_Instructions for the task_. From the data below, return all lines holding the string "computer".

_Dataset excerpts_.

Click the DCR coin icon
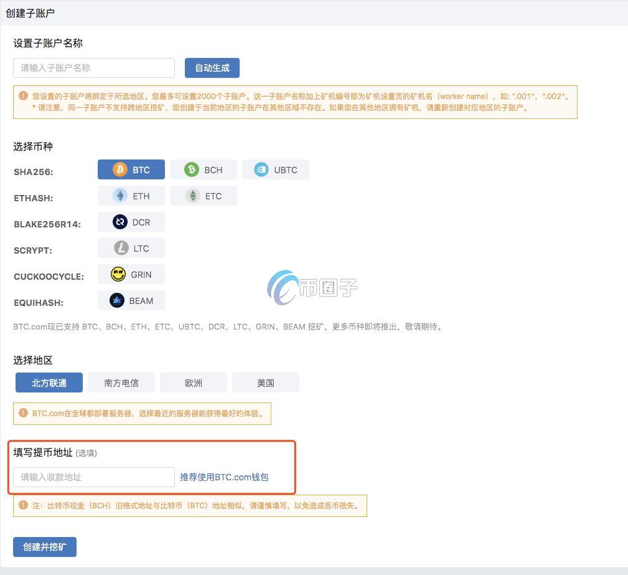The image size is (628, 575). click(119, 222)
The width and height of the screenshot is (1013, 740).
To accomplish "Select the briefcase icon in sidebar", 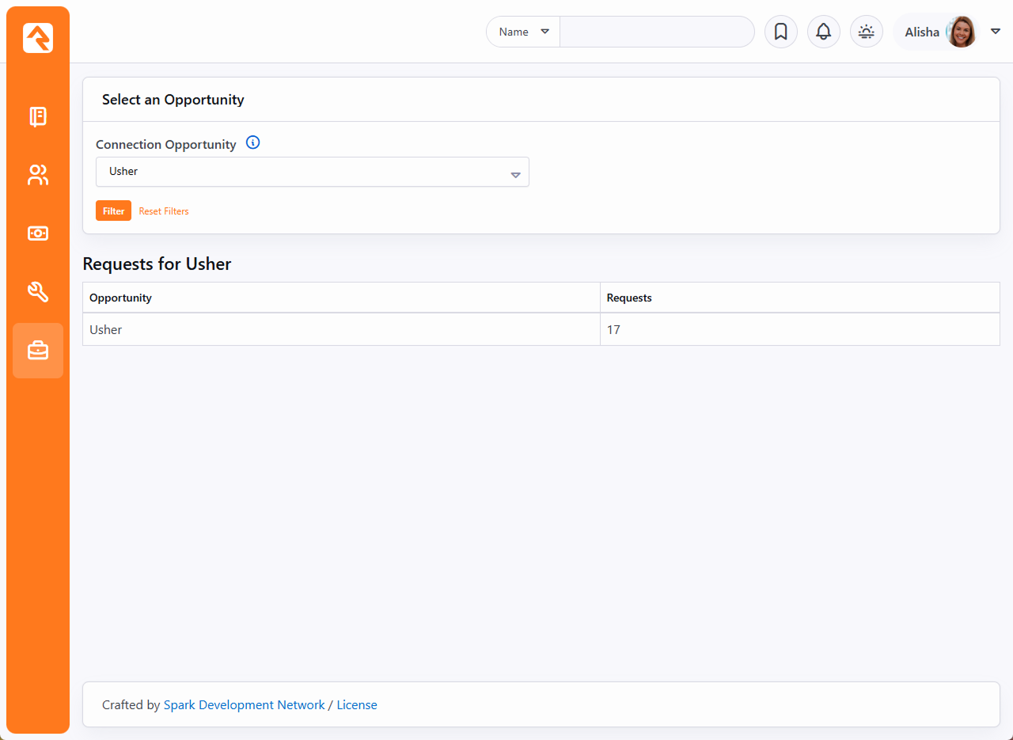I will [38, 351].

--

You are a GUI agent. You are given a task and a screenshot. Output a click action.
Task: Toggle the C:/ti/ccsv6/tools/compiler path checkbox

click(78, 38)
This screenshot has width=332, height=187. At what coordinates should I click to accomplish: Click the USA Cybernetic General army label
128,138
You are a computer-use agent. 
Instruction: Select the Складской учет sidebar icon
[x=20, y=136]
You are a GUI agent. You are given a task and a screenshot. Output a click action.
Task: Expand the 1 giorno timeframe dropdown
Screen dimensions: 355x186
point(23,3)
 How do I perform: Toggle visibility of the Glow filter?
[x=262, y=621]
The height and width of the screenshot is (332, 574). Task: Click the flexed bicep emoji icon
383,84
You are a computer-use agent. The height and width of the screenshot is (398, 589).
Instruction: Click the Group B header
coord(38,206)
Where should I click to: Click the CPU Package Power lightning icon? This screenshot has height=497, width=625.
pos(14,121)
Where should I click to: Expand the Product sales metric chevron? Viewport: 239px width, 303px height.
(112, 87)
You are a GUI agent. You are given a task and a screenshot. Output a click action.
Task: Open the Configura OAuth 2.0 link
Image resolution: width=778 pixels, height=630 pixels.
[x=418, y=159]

_Response to this task_.
You are a computer-use agent. 
You are a computer-use agent. The height and width of the screenshot is (398, 589).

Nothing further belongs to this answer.